*Work request*.
As the answer, give exactly the lines of the records below from the one with "The height and" through the one with "Click the キャンセル button in section editor", ends included and pictures left out.

*Extracted entries*.
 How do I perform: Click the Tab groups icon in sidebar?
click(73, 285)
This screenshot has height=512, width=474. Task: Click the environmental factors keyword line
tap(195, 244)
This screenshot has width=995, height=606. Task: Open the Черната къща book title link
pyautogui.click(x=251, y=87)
...
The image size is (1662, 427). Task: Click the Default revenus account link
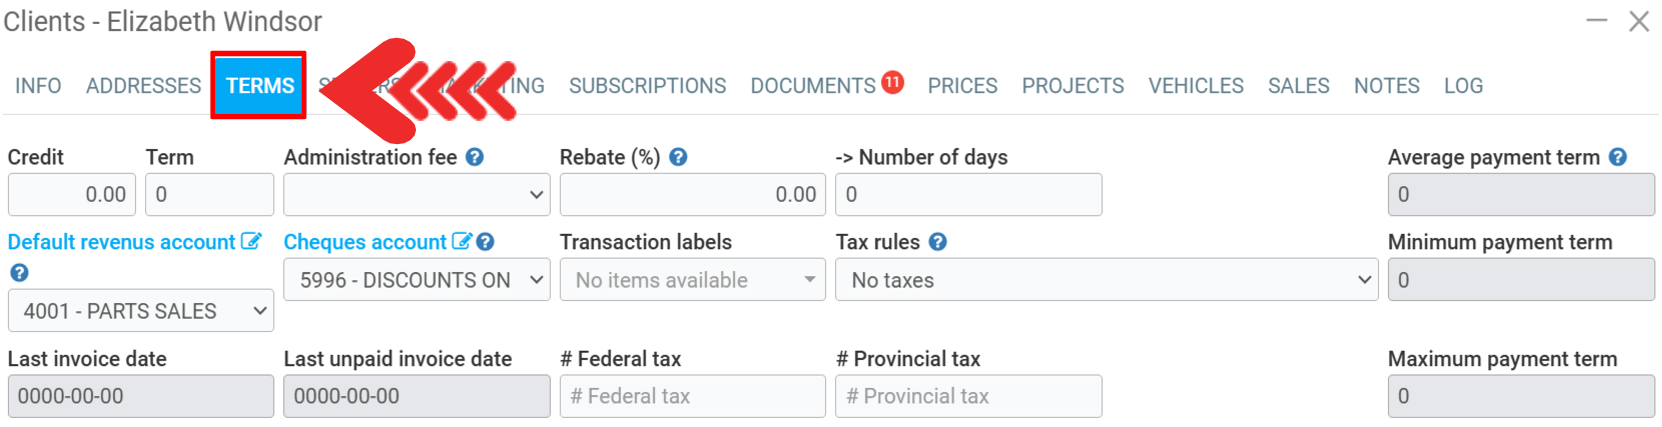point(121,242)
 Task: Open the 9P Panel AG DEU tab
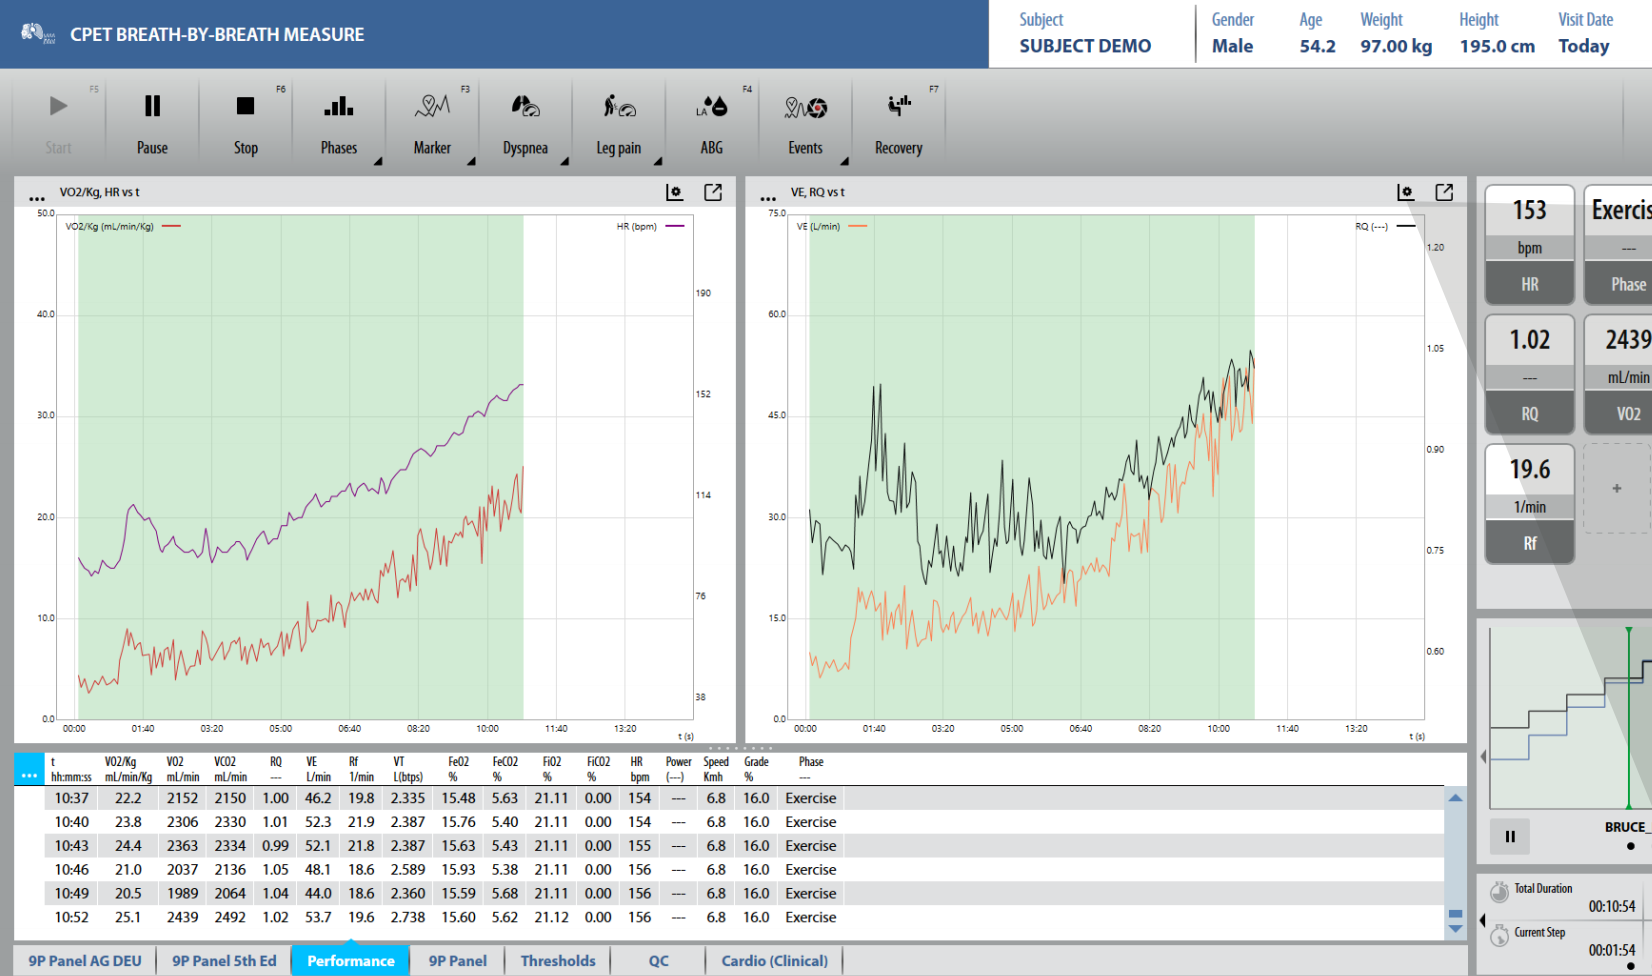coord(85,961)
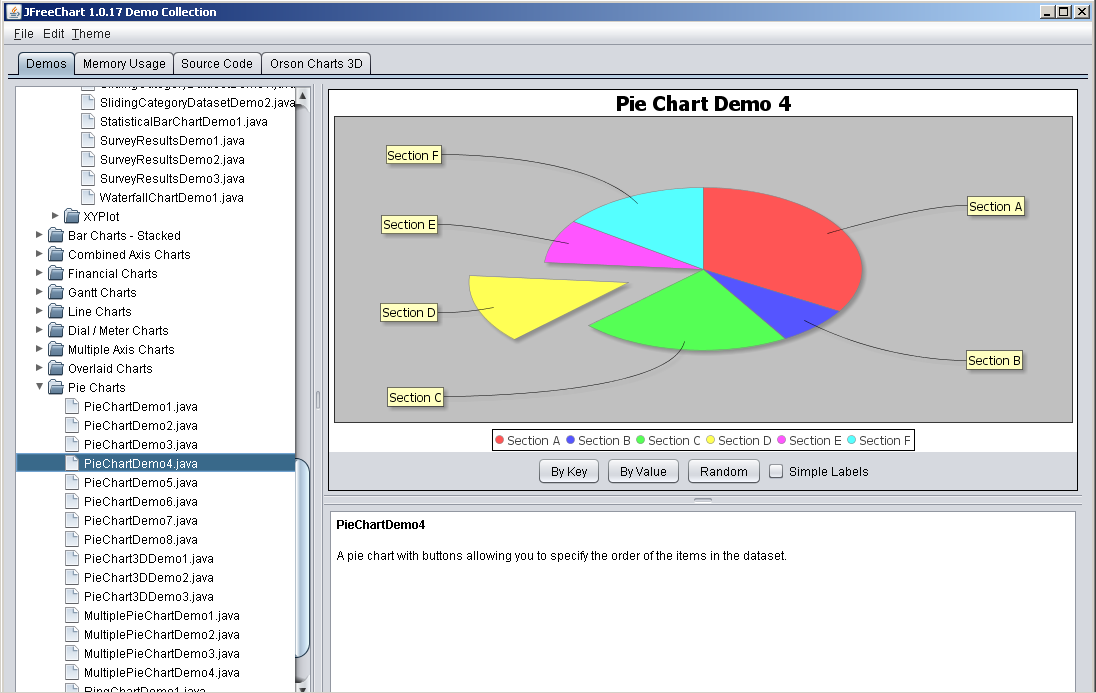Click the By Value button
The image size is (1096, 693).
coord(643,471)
==
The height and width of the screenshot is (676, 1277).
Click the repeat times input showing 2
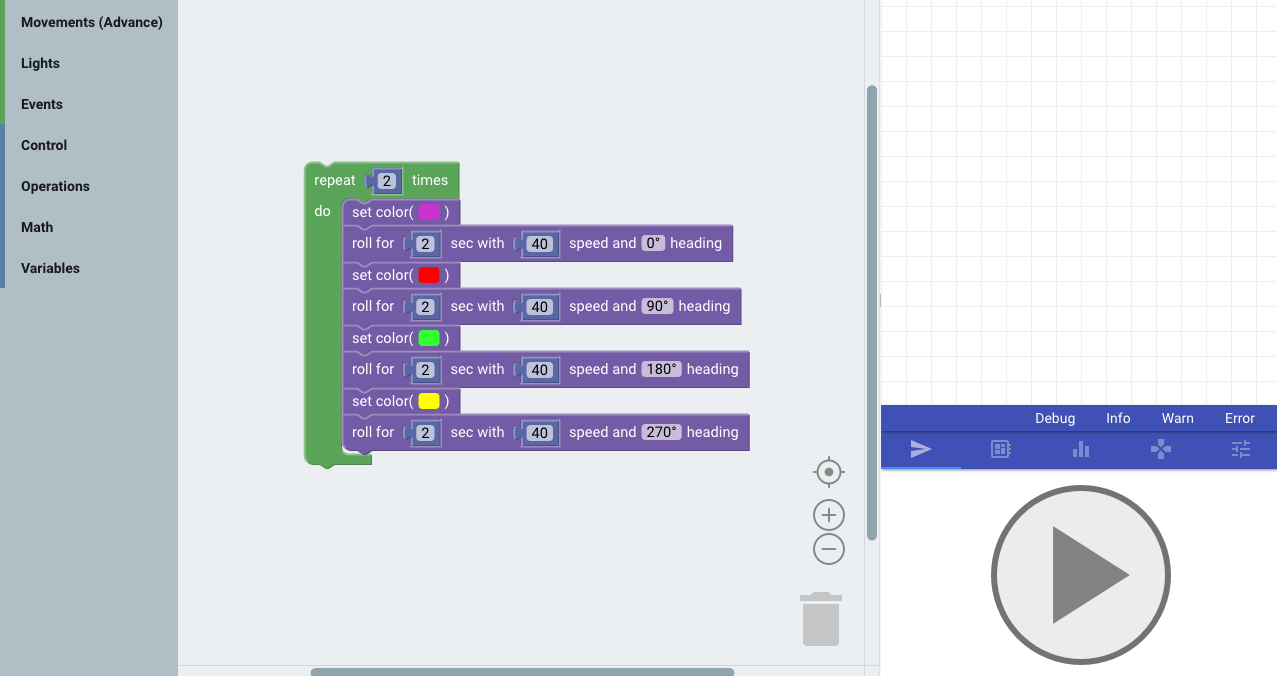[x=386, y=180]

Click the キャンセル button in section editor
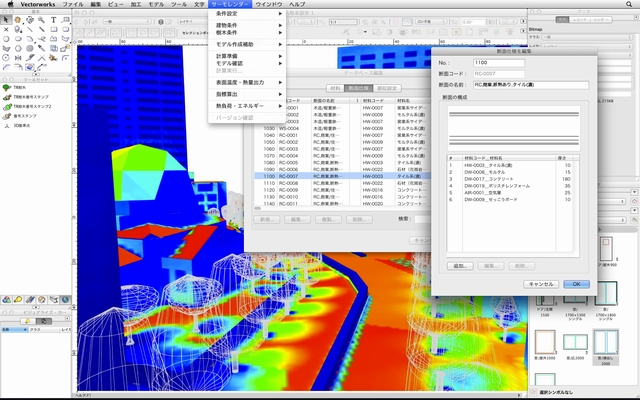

*Answer area*.
The height and width of the screenshot is (676, 1277).
Click the repeat times input showing 2
[x=386, y=180]

Click the キャンセル button in section editor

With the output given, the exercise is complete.